Wounded in life, I seek to staunch the wounds of others . . . . --xoj

"Jack Spratt’s two centavo Guide to Redemption”
©2012 by Jack Spratt All Rights Reserved

God's tapestry, all creation, my greatest value an attempt to live/love for: in gratitude, mercy, forgiveness, regardless of Age, Race, Creed, Gender, Gender Proclivities, or Generosity . . . seeking to make redemtion salvation & resurrection potential in all unique, precious, individual lives, human, plant, animal, world. . . .through words & images - Jack Spratt ... KISS

Wednesday, June 20, 2012


120620 00:43

Rage the most petty of passions is for me a literary device; a mining of past events seen differently from current perspectives fluid shaken not stirred steered & consumed.

I think now what drove my mother to heights of insane behavior was retrospectively my unblinking dispassionate analysis. What in former times I thought intuitive sensing her near the point of killing me defenseless. Tears or complaint the fatal trigger.

My father died a few years ago. Mother predeceased him by some fifteen years; long divorced after 27 years of marriage. I'd taken to inquisition his sense of truth about all things family tiny & immense in previous times when together. The parameters of my quest far ranging definitions deep expectation explicit. We'd become friends at last before his final day . . . when he called to say goodbye then died. He 92, I something like 67 I misremember the age and time irrelevant the calm sincerity of saying, “I'll miss you dad . . . “ Then silence--he'd disconnected. 
 
Then I wept as I weep now for the love remembered always sought never expressed but at the final moment realized now; only a friend calls to say goodbye before the final leave taking and no “see you later” possible.

Now even now I weeping realize that the greatest lover of all what we call God who is a friend too. Death in this moment instantly resurrected different remembering I have no right to be alive; so often mangled drown slandered and crushed.

Yet I live why?

We are mere clay recycled endlessly by the Potter who taking the cracked cup mended or shards may at times merely return us to clay or dust for water is required otherwise return the spinning wheel.

The cosmos?

Vincent's Starry Starry Night a window to infinity beyond the fire trees writhing over the village if only seen the eyes of Glory & the Eyes of God seeking seeing us.

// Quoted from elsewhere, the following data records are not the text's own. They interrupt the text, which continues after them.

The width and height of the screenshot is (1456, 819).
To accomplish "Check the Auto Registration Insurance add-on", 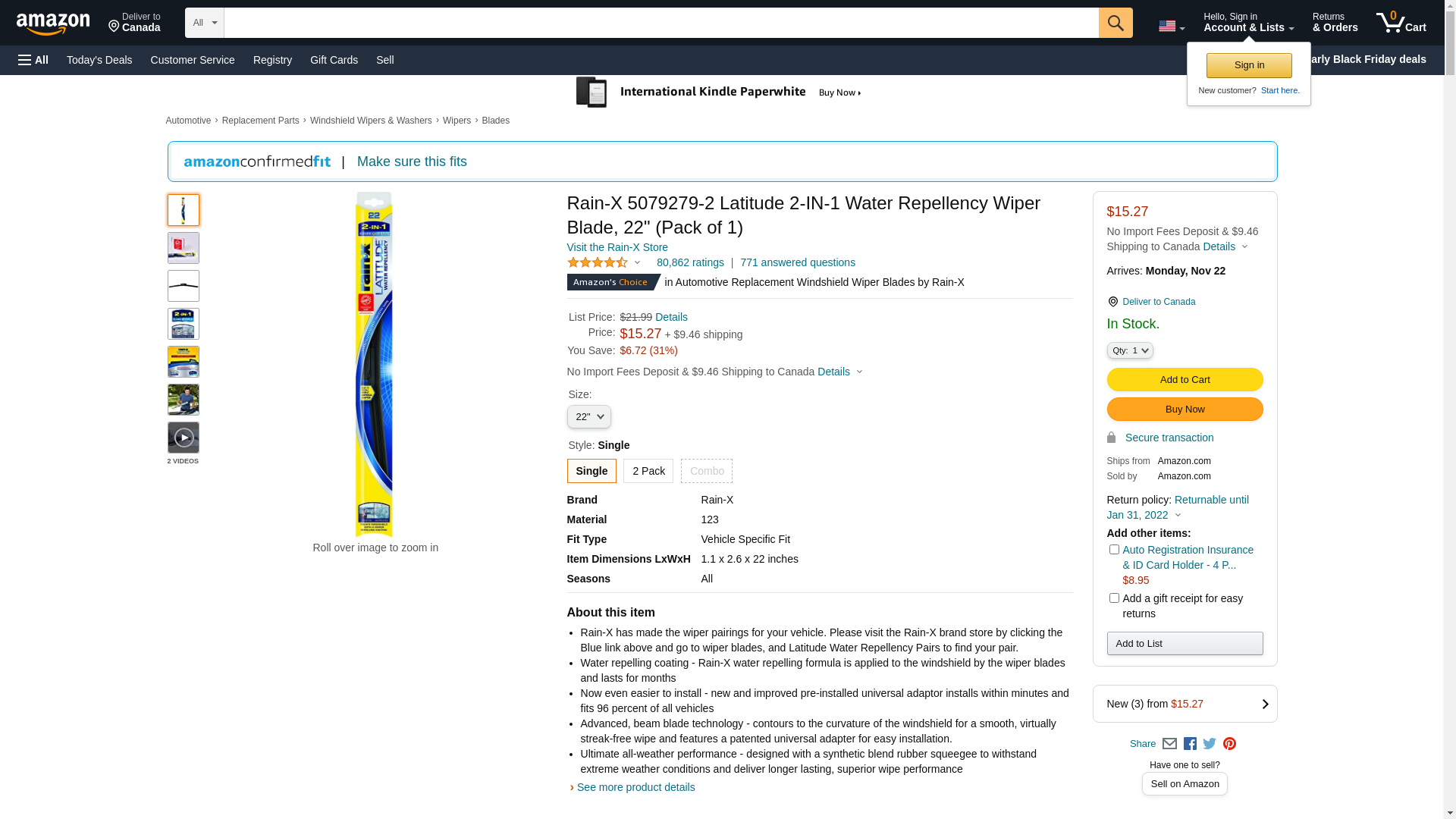I will pyautogui.click(x=1114, y=550).
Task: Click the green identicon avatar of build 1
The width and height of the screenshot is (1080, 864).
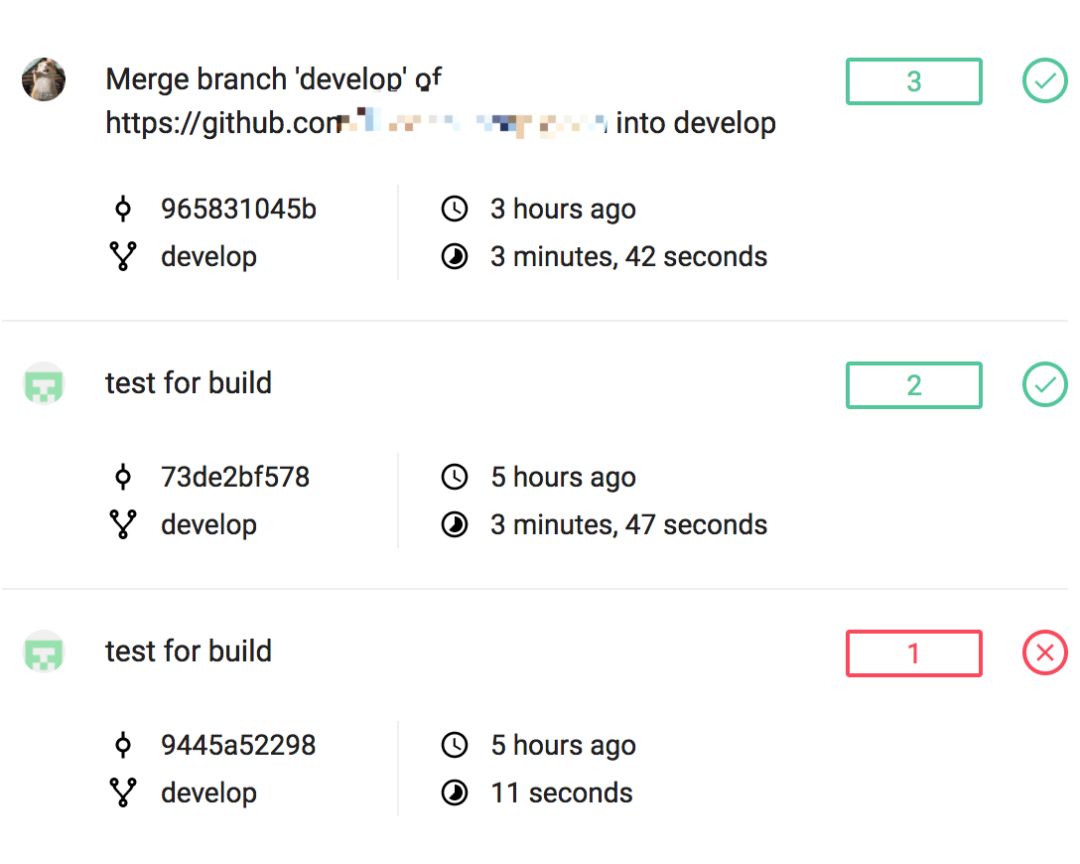Action: tap(44, 652)
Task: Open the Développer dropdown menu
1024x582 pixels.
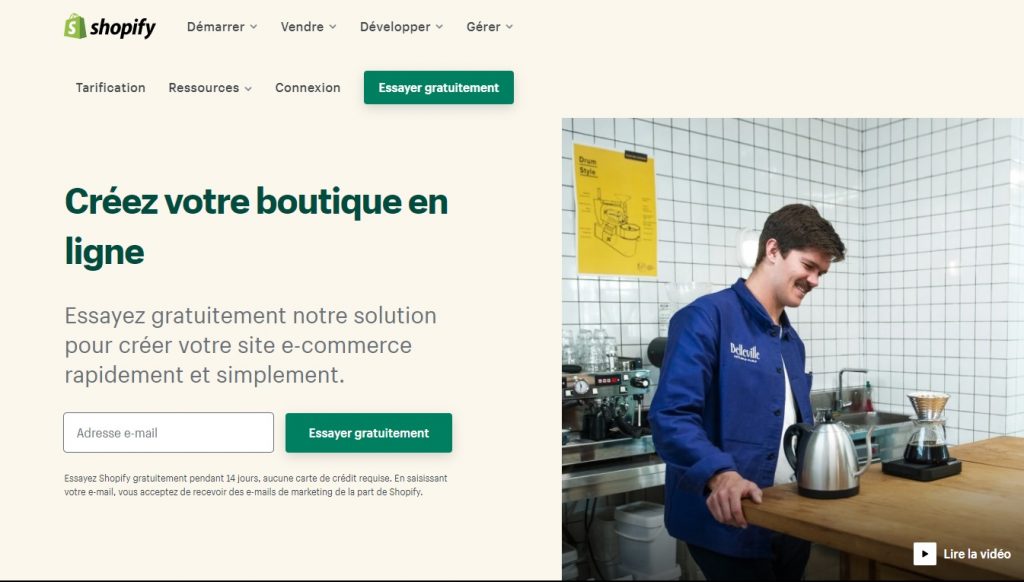Action: coord(402,27)
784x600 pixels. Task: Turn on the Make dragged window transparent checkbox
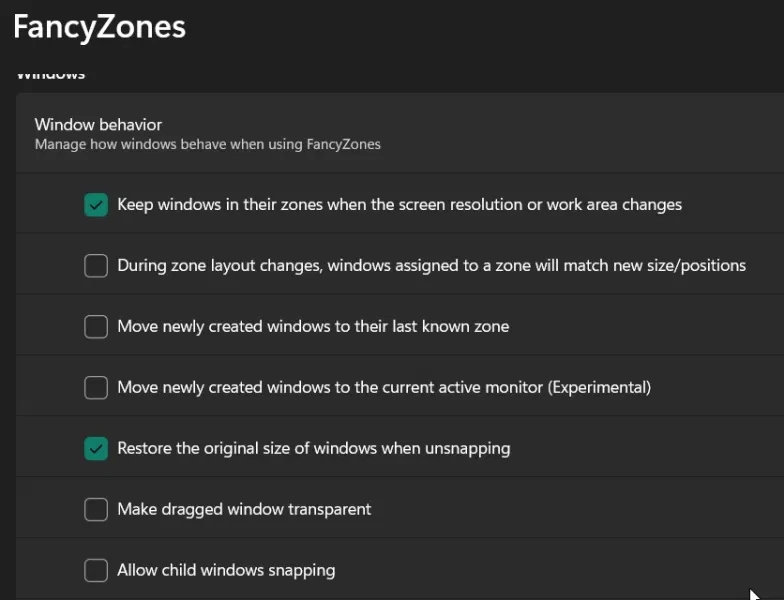(96, 509)
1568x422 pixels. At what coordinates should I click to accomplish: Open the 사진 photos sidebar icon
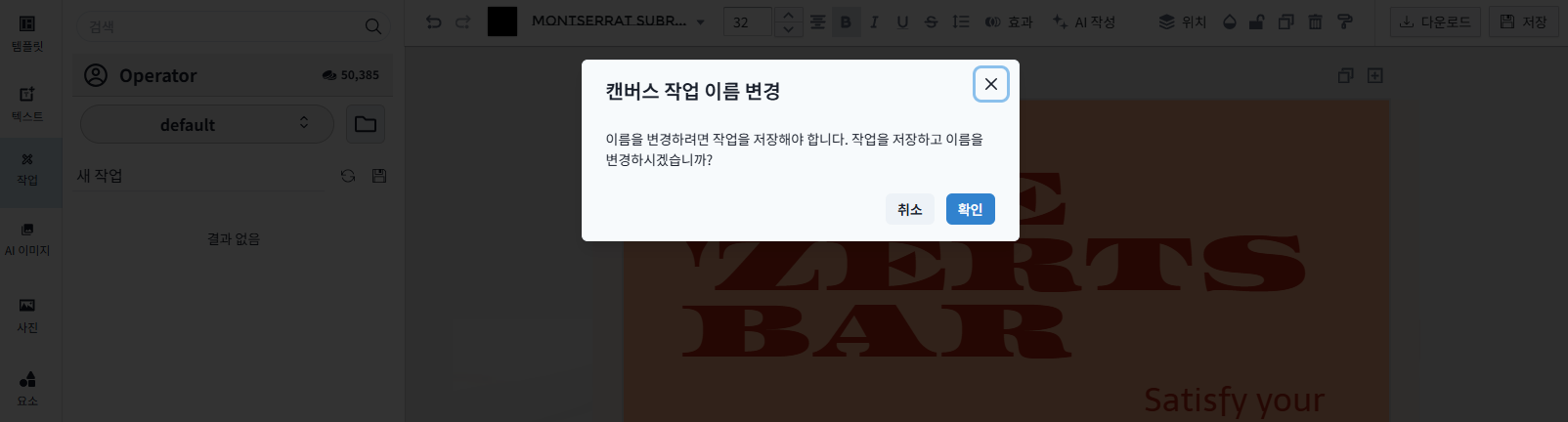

To forgive is not to forget but to remember differently creating the world we wish to inhabit as incarnated by us . . . and now more so now and growing I am forgiven my anger and rage toward my mom & dad & our Mother/Father parents of everything.

. . . the Who is no treacly yes to everything we wish for knowing no for now or forever is better at times. How could I know this only now since having ridden the Dragon of My Rage reaching high and low the height width breadth infinite length knowing the origin of my fear and terror redeemed & for me & for us all God is no mere word upon the flesh of dead trees ink or dancing serifs upon either in actuality not a name but a presence and we being binary must say yes or no

Should I leave you now for real this moment silent eternally I will still sing in reply to the love notes of/from God through other hearts and souls conscious God & Heaven within us.

My truth & troth
amen.

Goodbye friend be well do no harm be kind to all others
beginning best blest with your self/soul/consciousness.